Audience members at the event Friday at Hilltop Heritage Middle School in Tacoma asked Randall about Republican threats to Medicaid and Social Security. They expressed outrage that Musk’s so-called Department of Government Efficiency has access to sensitive data. Some worried that the country is slipping into fascism.
Randall responded that safeguards against Musk and protecting against Medicaid cuts are the “two biggest red lines” for Congressional Democrats.
She said that Republican leaders in budget negotiations are “not committing to saving Medicaid. We as a caucus are continuing to hold that red line. And we will not give them votes (to pass a budget), even if it mean letting them shut the government down.
“I want to be clear. The Republicans will be shutting the government down.”
Lawmakers face a deadline of March 14 to agree on spending in 2025. If they can’t come to an agreement, a government shutdown is possible.

U.S. Rep. Emily Randall speaks at a town hall event in Tacoma on Friday, March 7, 2025. Photo by Vince Dice
Thousands of calls and messages
Randall couldn’t have been surprised by the questions. She said her office has been inundated with calls and messages from constituents — they received 19,000 calls or messages in the first three weeks of February.

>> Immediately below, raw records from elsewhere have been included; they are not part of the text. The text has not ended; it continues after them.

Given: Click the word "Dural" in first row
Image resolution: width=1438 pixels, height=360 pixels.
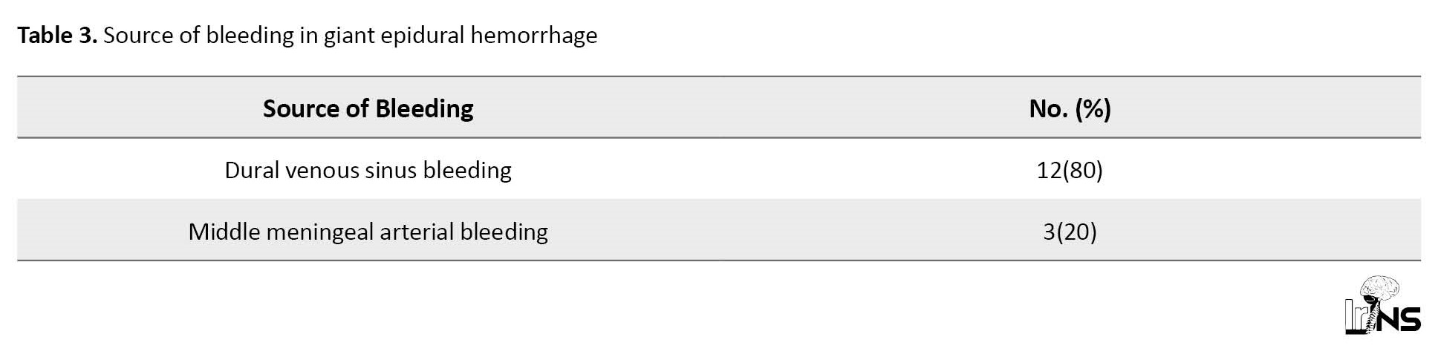Looking at the screenshot, I should (x=252, y=170).
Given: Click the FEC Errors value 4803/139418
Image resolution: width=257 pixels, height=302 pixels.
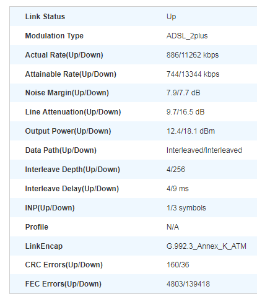Looking at the screenshot, I should [x=188, y=284].
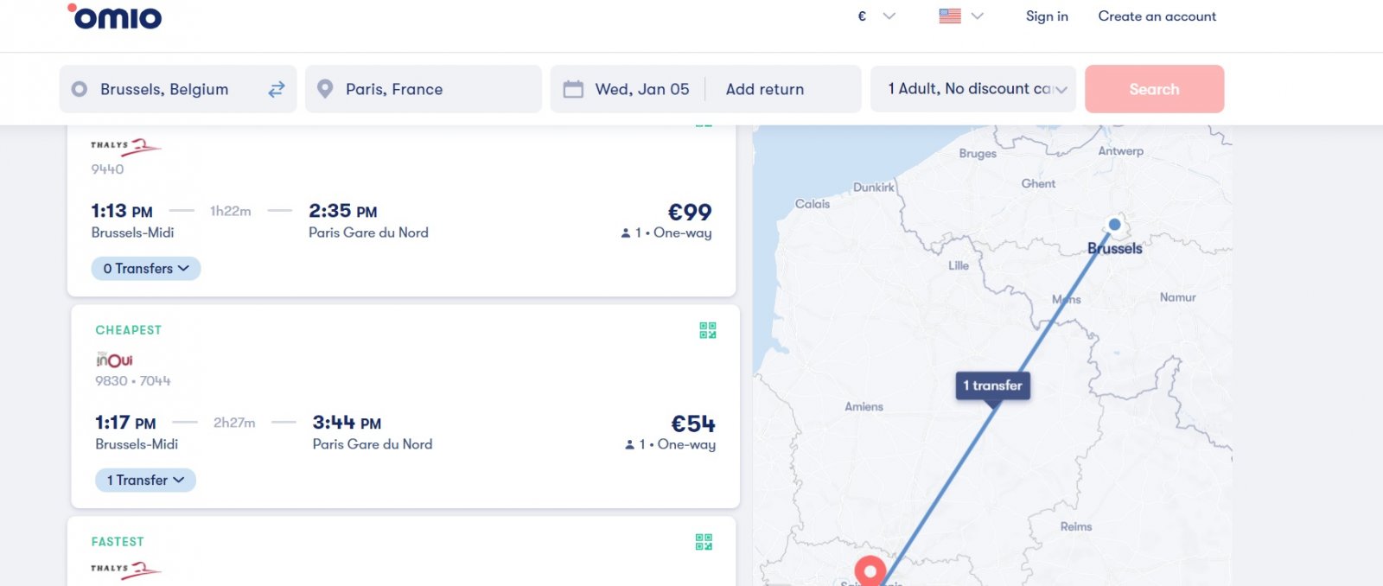Click the red destination pin on map
Screen dimensions: 1383x586
pos(870,572)
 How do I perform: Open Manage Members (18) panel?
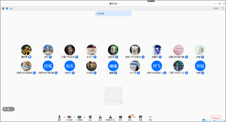(110, 117)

About 16,000 people participated in Randall’s a telephone town hall in late February. Yet Republicans aren’t under the same pressure, she told the crowd on Friday.
She urged them to reach out to people they might know who live in Republican parts of the country and ask them to call or email their congressional representatives.

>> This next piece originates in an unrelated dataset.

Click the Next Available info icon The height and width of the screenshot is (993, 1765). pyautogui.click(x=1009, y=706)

“They (Republican lawmakers) need to feel the same pressure,” she said.
Randall also urged people to write letters to the editor explaining how federal cutbacks are affecting them.
‘It cannot be on Congress’
Her answers did little to placate the crowd. One man said only four or five Congressional Democrats are doing enough to resist Trump and “everybody else seems like mice.”
“It cannot be on Congress to save it. It’s all of us that have to save it,” Randall responded. “We all have to stay angry and we all have to keep showing up and we all have to use the tools that we have. Every tool that we have.”
Randall hosts another town hall at 11 a.m. Saturday, March 7, at Olympic College in Bremerton. She promised future town hall events elsewhere in the Sixth Congressional District, which includes Gig Harbor and parts of Tacoma along with all of Kitsap, Jefferson, Clallam, Grays Harbor and Mason counties.